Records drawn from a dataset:
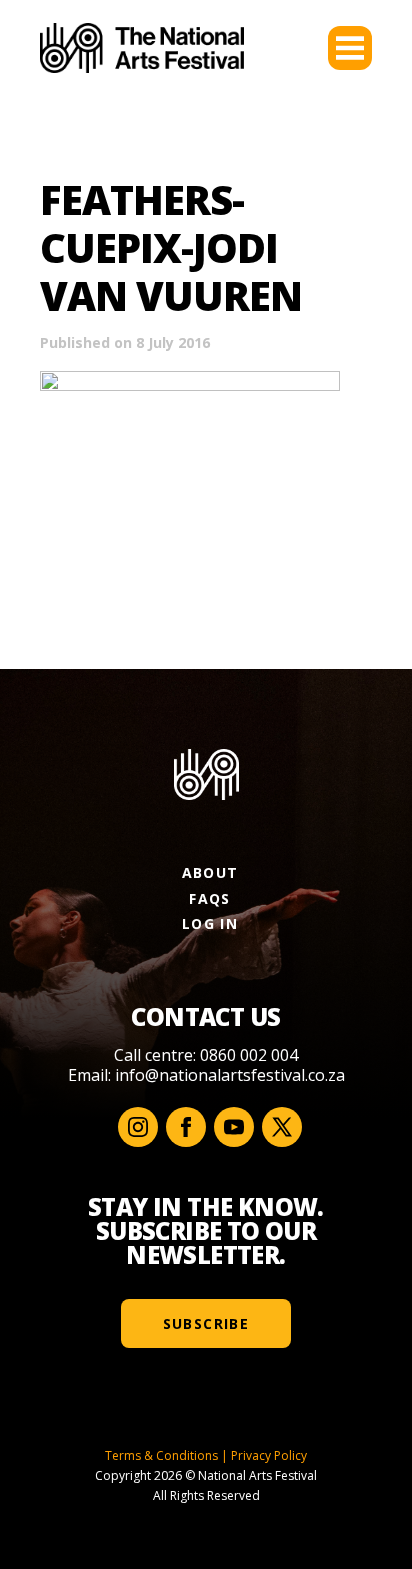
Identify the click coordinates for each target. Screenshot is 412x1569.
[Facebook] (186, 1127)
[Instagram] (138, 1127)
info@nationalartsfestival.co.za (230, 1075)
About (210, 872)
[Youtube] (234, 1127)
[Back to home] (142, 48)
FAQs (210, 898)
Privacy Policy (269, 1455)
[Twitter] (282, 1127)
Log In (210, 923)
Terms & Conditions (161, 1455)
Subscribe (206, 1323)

---

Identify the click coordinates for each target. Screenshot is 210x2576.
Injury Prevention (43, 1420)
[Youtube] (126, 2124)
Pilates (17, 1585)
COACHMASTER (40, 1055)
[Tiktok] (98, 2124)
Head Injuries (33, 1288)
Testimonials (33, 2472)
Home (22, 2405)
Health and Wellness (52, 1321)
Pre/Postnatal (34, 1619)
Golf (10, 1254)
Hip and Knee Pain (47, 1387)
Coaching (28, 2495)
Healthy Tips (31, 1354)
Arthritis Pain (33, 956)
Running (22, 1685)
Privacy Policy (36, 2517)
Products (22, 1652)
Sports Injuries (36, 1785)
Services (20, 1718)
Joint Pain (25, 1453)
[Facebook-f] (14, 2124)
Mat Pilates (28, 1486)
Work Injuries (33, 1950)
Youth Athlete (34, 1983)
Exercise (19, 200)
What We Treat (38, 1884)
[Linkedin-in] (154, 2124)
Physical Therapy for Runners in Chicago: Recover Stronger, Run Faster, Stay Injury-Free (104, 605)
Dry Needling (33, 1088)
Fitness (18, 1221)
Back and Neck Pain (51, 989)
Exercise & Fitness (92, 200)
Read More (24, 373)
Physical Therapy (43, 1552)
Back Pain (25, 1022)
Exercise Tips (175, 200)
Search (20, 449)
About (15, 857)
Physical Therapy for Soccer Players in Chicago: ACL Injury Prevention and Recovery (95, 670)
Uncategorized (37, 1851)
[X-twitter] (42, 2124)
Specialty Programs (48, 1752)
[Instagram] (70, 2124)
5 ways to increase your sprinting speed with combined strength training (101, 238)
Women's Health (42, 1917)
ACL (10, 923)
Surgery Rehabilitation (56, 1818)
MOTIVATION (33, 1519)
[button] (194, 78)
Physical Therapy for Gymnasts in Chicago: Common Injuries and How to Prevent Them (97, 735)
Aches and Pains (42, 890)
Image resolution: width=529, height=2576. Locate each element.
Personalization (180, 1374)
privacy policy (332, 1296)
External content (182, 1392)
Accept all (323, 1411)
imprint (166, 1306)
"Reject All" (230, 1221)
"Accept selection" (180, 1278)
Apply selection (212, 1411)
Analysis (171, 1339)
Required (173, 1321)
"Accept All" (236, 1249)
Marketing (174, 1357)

--

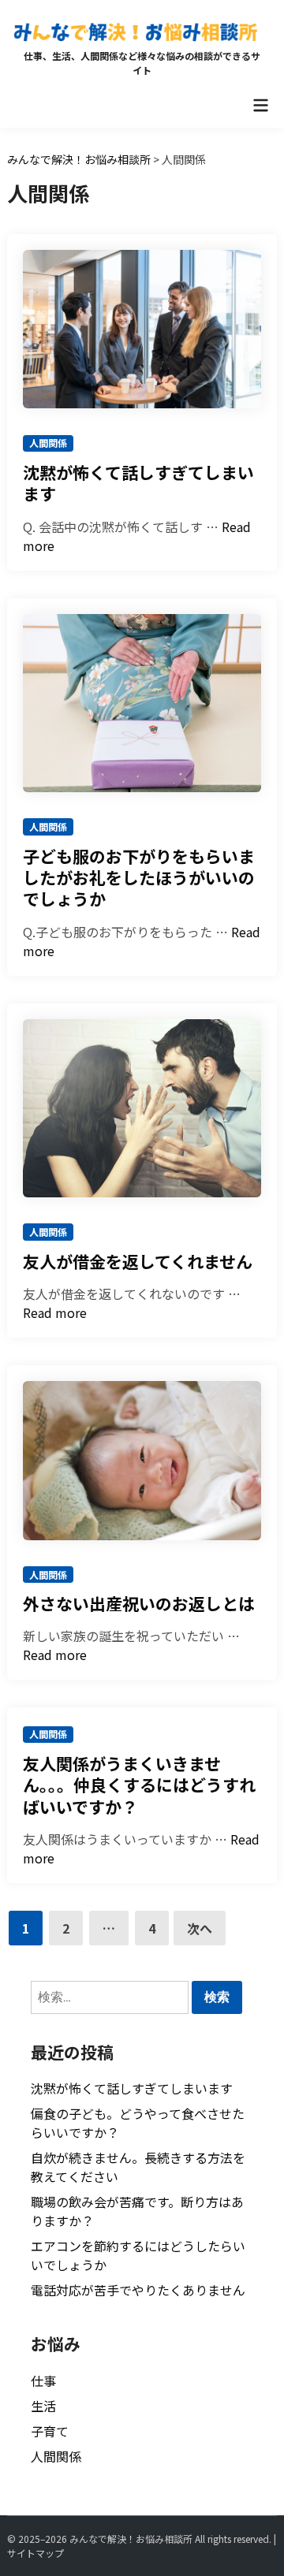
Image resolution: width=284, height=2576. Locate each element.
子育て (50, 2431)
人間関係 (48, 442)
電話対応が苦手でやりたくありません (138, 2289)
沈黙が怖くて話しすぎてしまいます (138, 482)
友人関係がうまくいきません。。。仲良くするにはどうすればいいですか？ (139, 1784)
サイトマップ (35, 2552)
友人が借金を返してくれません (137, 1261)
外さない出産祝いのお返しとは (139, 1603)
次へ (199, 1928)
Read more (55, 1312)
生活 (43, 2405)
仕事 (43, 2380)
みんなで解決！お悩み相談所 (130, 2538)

> **Assignment**
From the data above, return every line from the line that has "[button] (194, 78)" up to and including the line that has "Marketing (174, 1357)", exactly.

> **Answer section**
[button] (194, 78)
Physical Therapy for Gymnasts in Chicago: Common Injuries and How to Prevent Them (97, 735)
Aches and Pains (42, 890)
Image resolution: width=529, height=2576. Locate each element.
Personalization (180, 1374)
privacy policy (332, 1296)
External content (182, 1392)
Accept all (323, 1411)
imprint (166, 1306)
"Reject All" (230, 1221)
"Accept selection" (180, 1278)
Apply selection (212, 1411)
Analysis (171, 1339)
Required (173, 1321)
"Accept All" (236, 1249)
Marketing (174, 1357)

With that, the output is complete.